* _DATA FOR ANALYSIS_:

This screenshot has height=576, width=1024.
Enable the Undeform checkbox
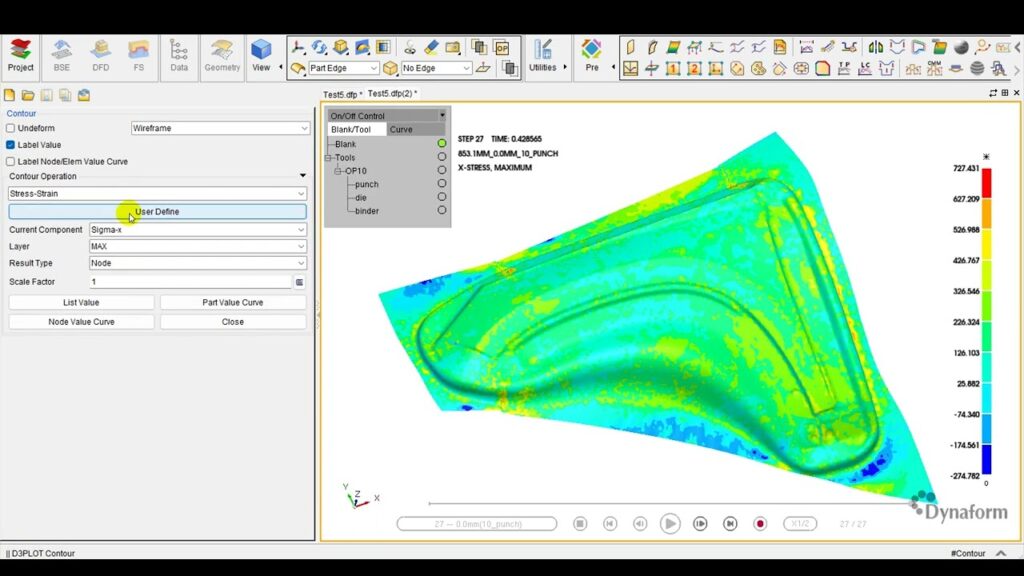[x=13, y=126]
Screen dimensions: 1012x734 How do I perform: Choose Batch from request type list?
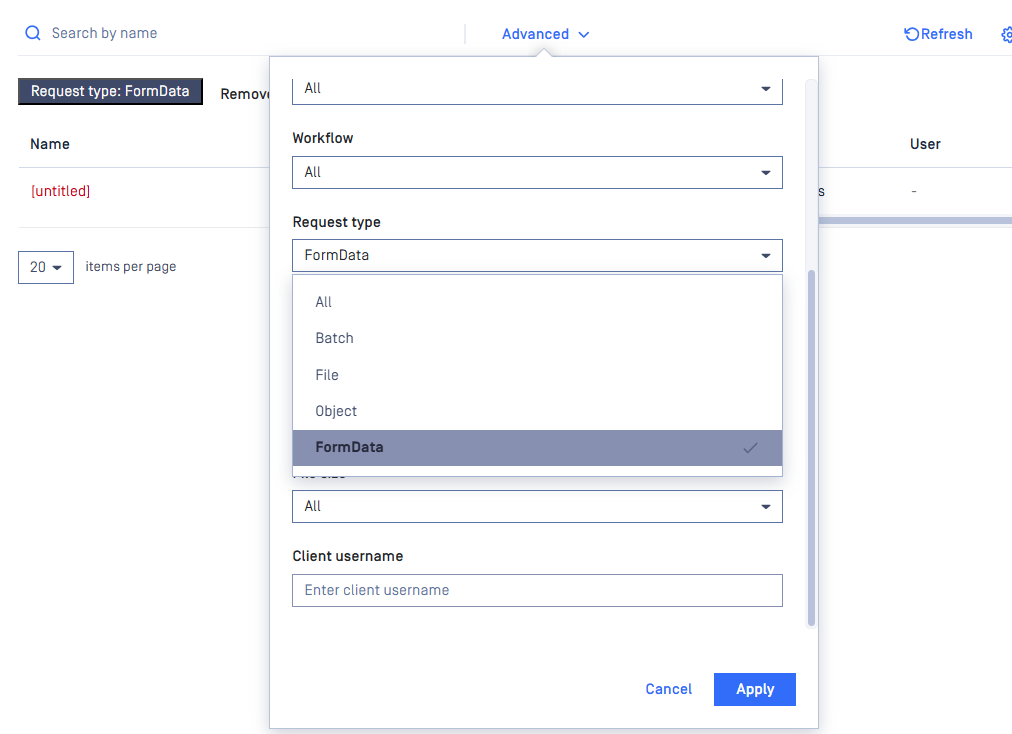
---
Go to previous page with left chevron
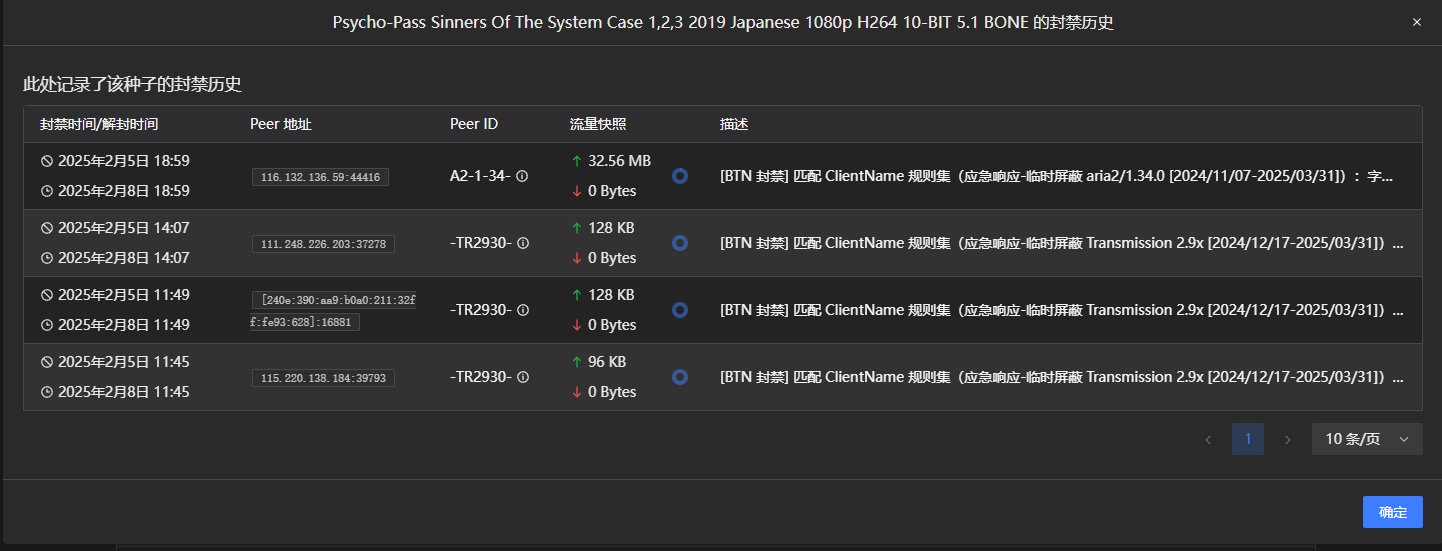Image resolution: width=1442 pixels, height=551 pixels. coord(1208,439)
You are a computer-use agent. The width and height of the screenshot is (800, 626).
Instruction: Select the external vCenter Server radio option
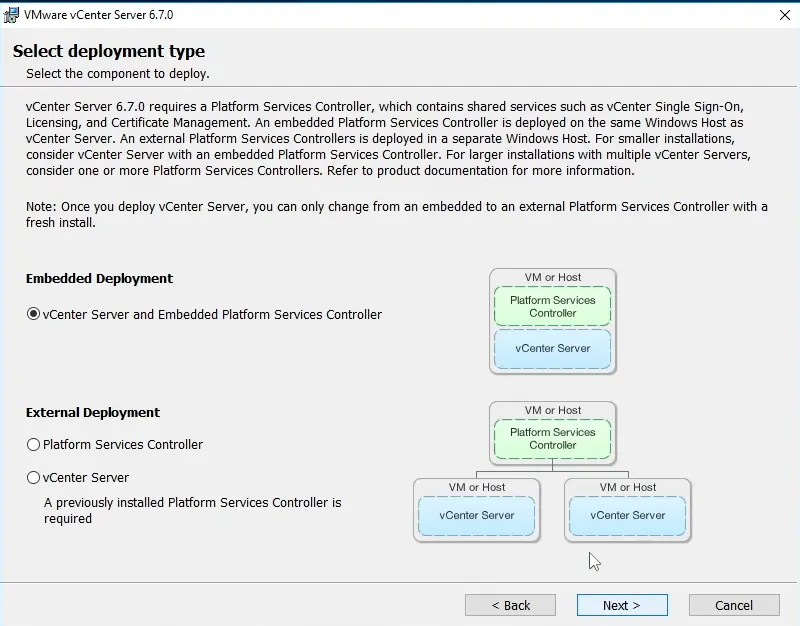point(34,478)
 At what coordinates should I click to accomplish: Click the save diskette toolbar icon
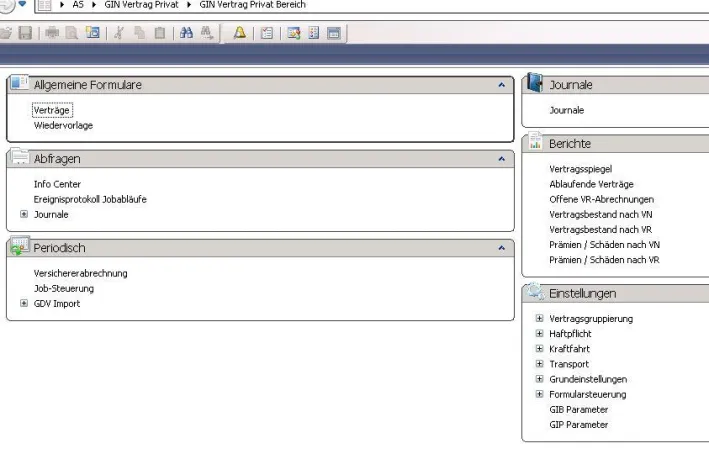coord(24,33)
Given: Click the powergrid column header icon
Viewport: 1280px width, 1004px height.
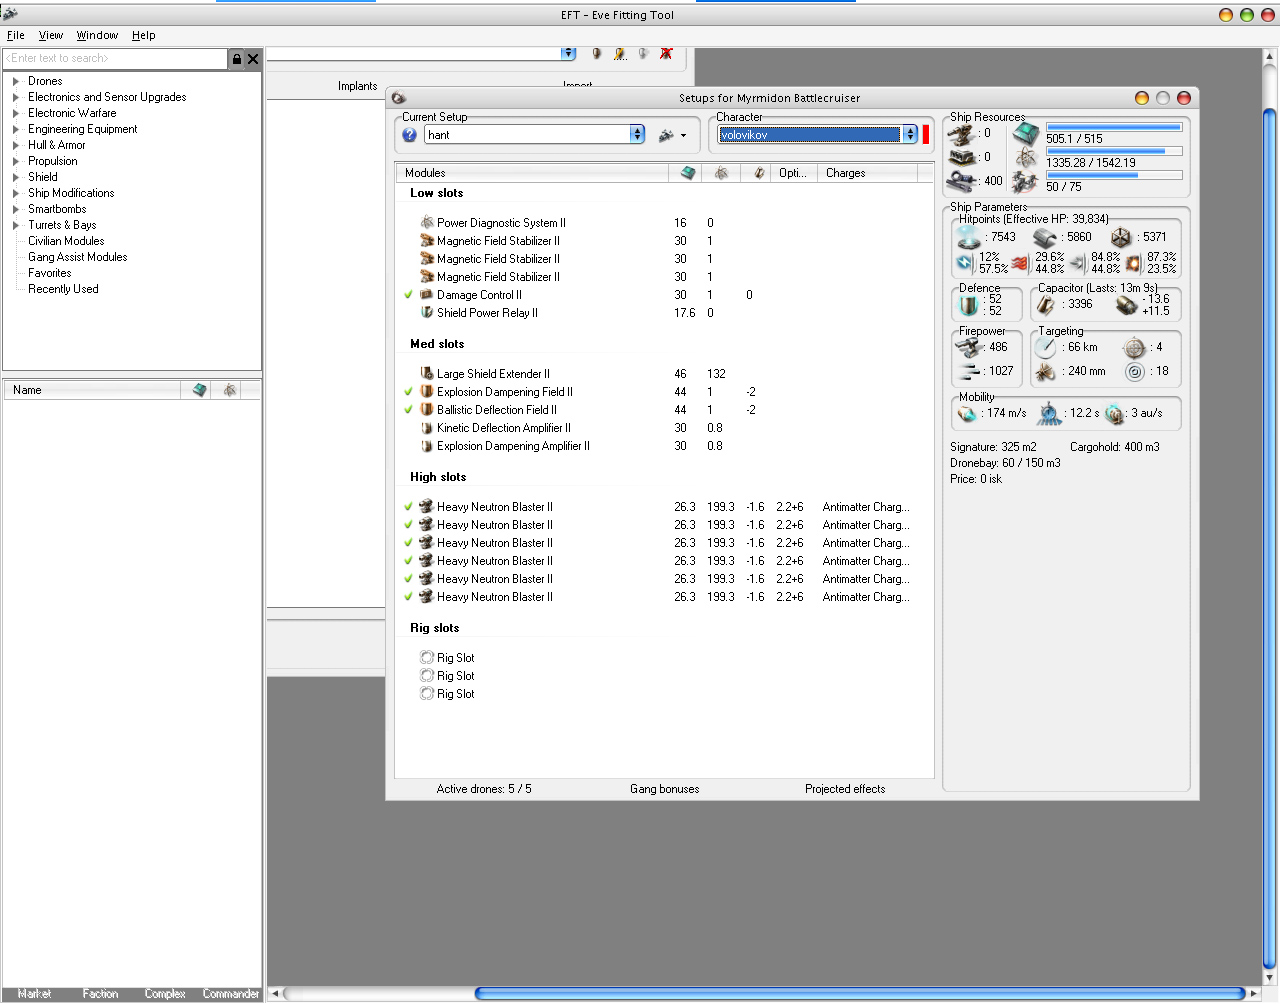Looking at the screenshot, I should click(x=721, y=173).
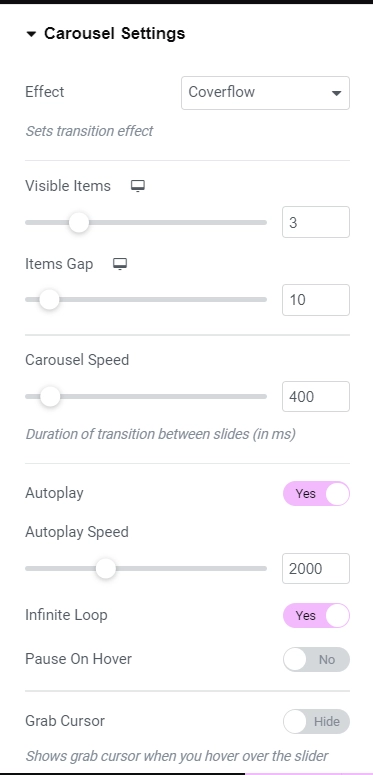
---
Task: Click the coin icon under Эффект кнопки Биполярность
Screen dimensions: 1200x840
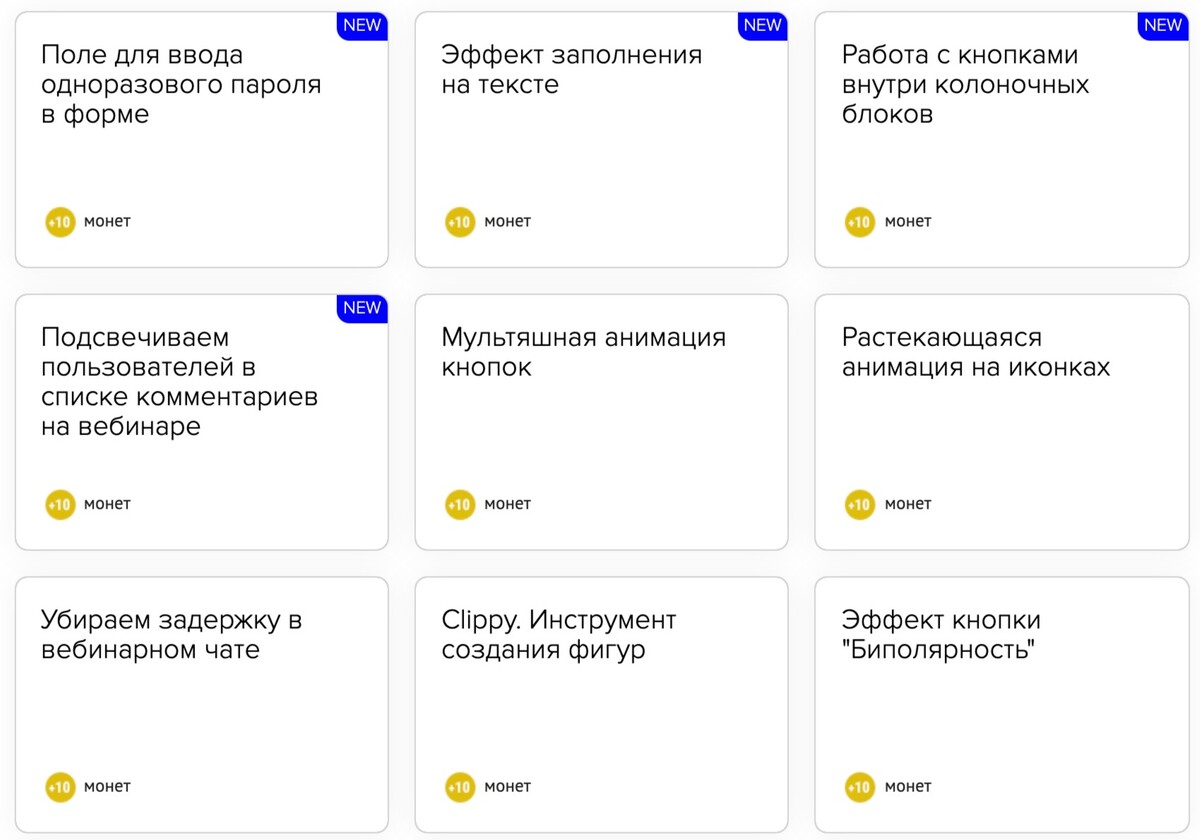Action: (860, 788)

* _ACTION ITEM_: Please transcribe exactly the part of the records that opens with the line containing "This screenshot has height=576, width=1024." and closes with the line containing "Screen dimensions: 1012x734", both ends included, and leave out the pictures.

* _RESPONSE TO THE EXERCISE_:
This screenshot has height=576, width=1024.
Enable the Undeform checkbox
[x=13, y=126]
Screen dimensions: 1012x734 How do I perform: Choose Batch from request type list?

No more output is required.